**What the task requires**
Please read the text on the simple harmonic oscillator and state what the step that produces $y^\star$ is called in the second RK2 method.

The Simple Harmonic Oscillator
As mentioned before, it is good to test numerical methods with problems with known solutions. In this example we will use the simple harmonic oscillator.
We will build on the previous example in two ways. First, we solve a system of differential equations, and we will improve on Euler method.
The Differential Equation and Solution
Let's now consider the simple harmonic oscillator
\[\frac{d^2 y}{dt^2} = -\omega^2 y.\]
The equation is solved on a domain $0 \le t$ as an initial value problem, with $y(0)$ and $\dot{y}(0)$ specified at the initial time. The solution of this equation can be written
\[y(t) = A \sin(\omega t) + B\cos(\omega t),\]
where the constants A and B are chosen to match the initial conditions. For simplicity, we use the notation that a dot over a variable represents a time derivative
\[\dot y \equiv \frac{dy}{dt}.\]
Writing as a First-Order System
The simple harmonic oscillator equation (SHO) is a second-order equation. Many numerical methods for the initial value problem have been developed for first-order equations. We can rewrite the SHO as a system of first-order equations by introducing a new variable $u = \dot y$. Then
\[\begin{aligned} \dot y &= u\\ \dot u &= -\omega^2 y. \end{aligned}\]
The Midpoint Method
While the Euler method is very simple to use, the method is not very accurate. The Midpoint method is a similar method, but has higher accuracy. Consider the differential equation
\[\frac{dy}{dt} = f(t,y).\]
The Euler method approximates the derivative $dy/dt$ as a constant $f(t_i)$ over the domain $[t_i,t_{i+1}]$, or
\[y_{i+1} = y_i + \Delta t f(t_i,y_i)\]
A better approximation might be to use the value of the derivative at the midpoint of $t_i$ and $t_{i+1}$, rather than at the endpoint $t_i$, so that
\[y_{i+1} = y_i + \Delta t f(t_{i+1/2}, y_{i+1/2})\]
But how do we find the value of $y_{i+1/2}$? We could use an Euler step of $\Delta t/2$. Thus, the midpoint method is a two-step method. We first approximate the solution at $t_{i+1/2}$ using the Euler method, then we go back to $t_i$ and take a full step with the derivative evaluated at $t_{i+1/2}$
\[\begin{aligned} y_{i+1/2} &= y_i + \frac{1}{2}\Delta t f(t_i,y_i)\\ y_{i+1} &= y_i + \frac{1}{2}\Delta t f(t_{i+1/2},y_{i+1/2}). \end{aligned}\]
Other Second-Order Methods
The Midpoint method is not the only integrator with second-order accuracy. There is a larger class of Runge-Kutta integrators of different orders, and this is just one of the second-order Runge-Kutta methods, sometimes called RK2 methods. A second RK2 method is
\[\begin{aligned} y^{\star} &= y_i + \Delta t f(t_i,y_i)\\ y_{i+1} &= y_i + \frac{1}{2}\Delta t \left( f(t_i,y_i) + f(t_{i+1},y^{\star})\right). \end{aligned}\]
Beginning with the derivative at the left end-point, $f(t_i, y_i)$, the Euler method is used to approximate the derivative at the right end-point, $f(t_{i+1},y^{\star})$. We see that $y^\star$ is a first approximation to $y_{i+1}$, and this step is called the predictor step. The approximation to $y_{i+1}$ is refined by stepping from $t_i$ to $t_{i+1}$ using the average of the two derivatives. This is the corrector step of the algorithm.

(Text and element-pointing entries)
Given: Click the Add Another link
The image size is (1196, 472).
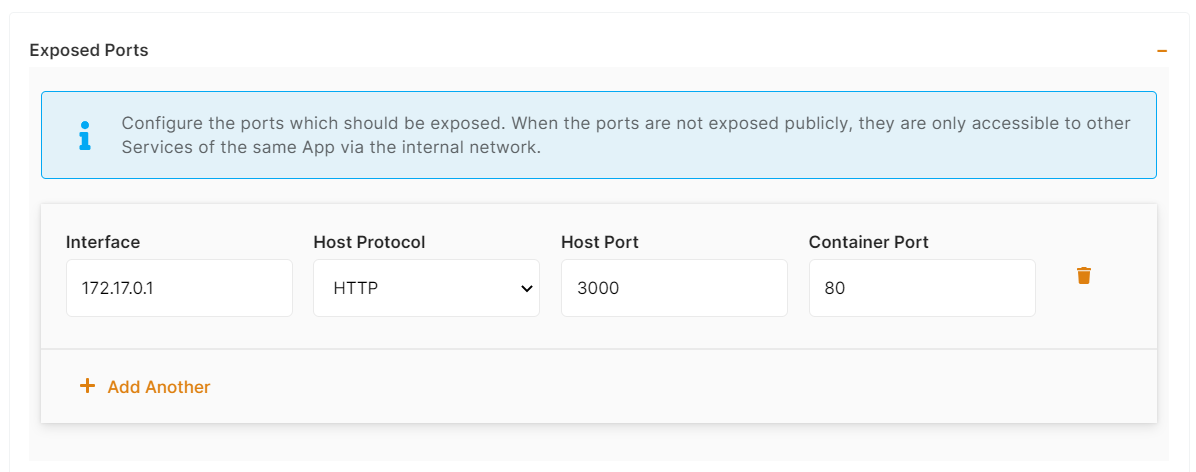Looking at the screenshot, I should 158,387.
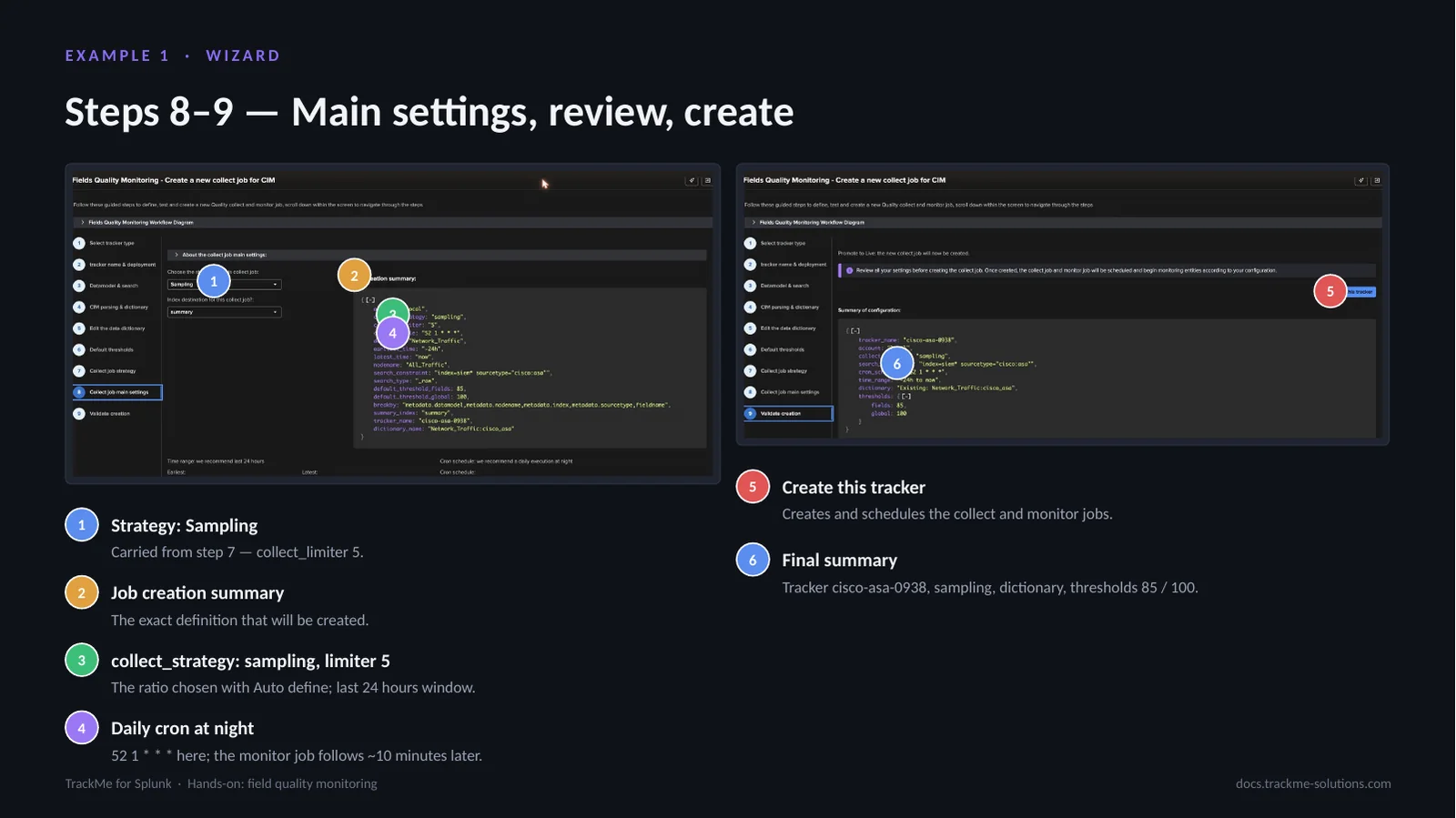Open the docs.trackme-solutions.com footer link
Viewport: 1456px width, 818px height.
point(1313,783)
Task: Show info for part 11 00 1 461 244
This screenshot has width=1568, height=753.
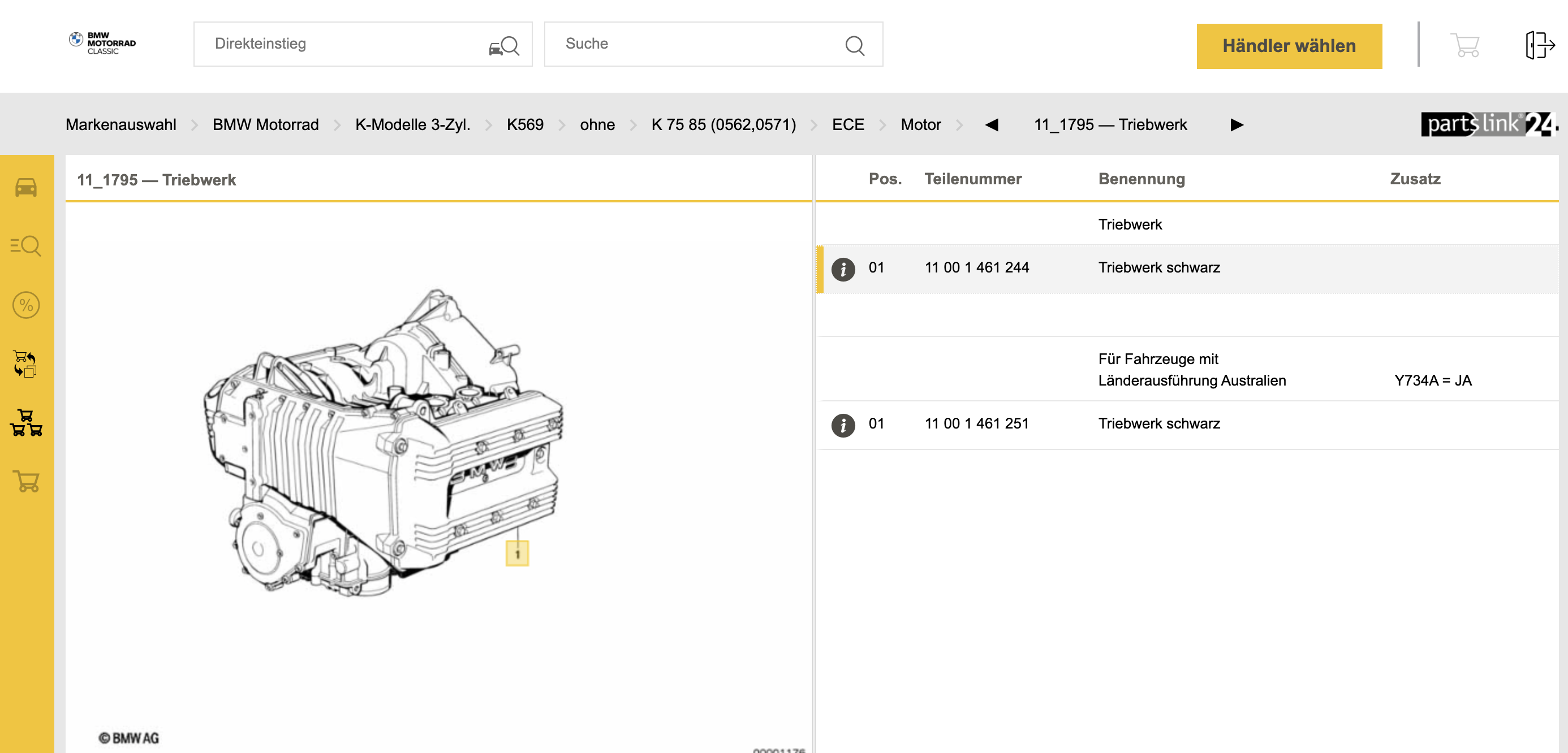Action: click(x=843, y=269)
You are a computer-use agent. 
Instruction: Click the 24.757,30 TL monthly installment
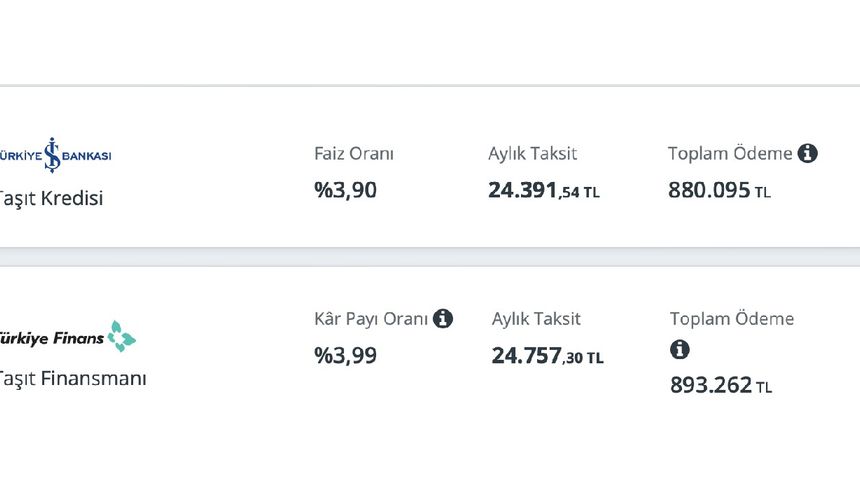[x=547, y=355]
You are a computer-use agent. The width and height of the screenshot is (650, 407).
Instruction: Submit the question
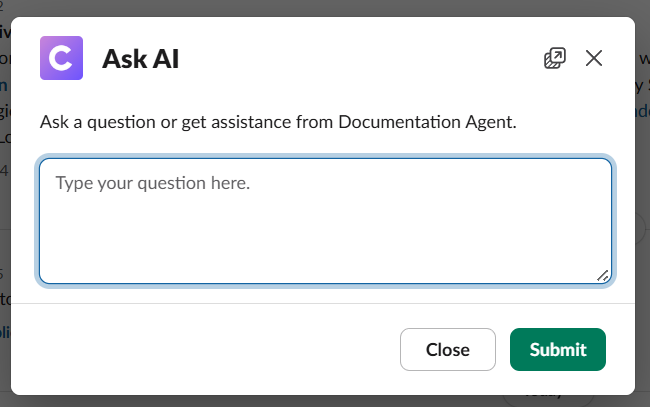point(557,349)
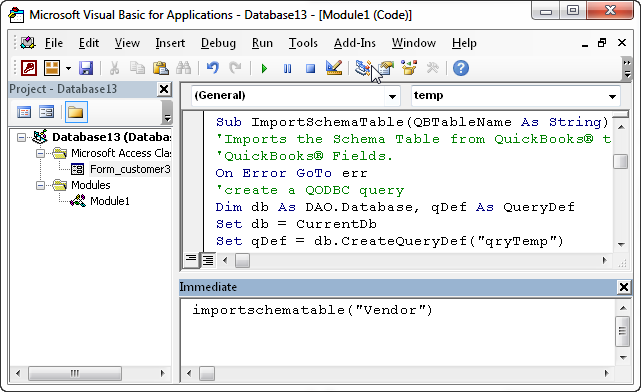The height and width of the screenshot is (392, 641).
Task: Switch to Full Module View button
Action: click(x=208, y=260)
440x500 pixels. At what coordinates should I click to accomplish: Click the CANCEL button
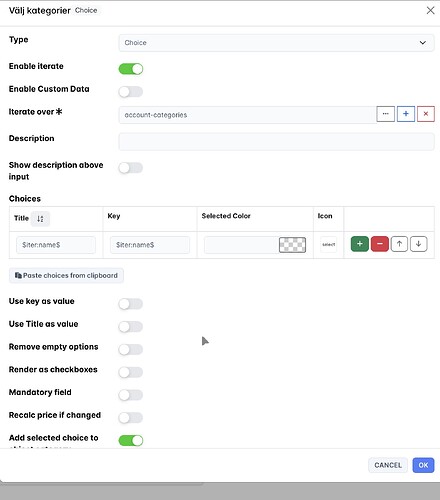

**Solution to this task**
The predictor step.